§ **Stored data entries**:
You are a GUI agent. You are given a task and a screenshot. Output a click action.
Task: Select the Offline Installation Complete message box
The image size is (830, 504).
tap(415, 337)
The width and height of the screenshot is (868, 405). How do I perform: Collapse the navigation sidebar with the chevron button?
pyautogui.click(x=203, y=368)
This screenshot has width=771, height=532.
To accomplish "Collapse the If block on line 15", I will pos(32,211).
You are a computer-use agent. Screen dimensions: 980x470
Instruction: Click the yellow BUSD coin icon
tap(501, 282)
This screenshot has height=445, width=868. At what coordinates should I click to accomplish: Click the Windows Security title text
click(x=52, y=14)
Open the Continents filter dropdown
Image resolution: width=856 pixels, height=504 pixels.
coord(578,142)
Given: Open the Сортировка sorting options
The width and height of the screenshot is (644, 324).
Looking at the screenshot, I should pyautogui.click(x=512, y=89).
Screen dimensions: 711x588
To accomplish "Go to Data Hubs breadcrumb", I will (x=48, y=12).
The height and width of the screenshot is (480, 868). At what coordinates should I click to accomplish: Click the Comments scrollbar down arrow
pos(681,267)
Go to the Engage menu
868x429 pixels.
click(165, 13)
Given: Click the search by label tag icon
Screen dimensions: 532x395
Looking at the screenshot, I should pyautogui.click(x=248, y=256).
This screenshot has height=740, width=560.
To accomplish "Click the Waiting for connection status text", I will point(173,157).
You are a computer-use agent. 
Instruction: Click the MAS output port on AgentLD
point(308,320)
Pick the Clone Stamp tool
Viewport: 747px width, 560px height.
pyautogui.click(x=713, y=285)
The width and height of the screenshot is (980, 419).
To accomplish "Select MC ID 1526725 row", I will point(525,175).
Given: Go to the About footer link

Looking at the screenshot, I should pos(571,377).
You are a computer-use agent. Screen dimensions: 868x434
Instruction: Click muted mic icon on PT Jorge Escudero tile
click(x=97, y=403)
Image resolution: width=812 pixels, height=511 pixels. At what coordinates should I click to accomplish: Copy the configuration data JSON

§ **What you should do**:
Copy out each line of the data containing the string "Open".

§ **Answer to this exercise**:
Open the Continents filter dropdown
Given: Open the Сортировка sorting options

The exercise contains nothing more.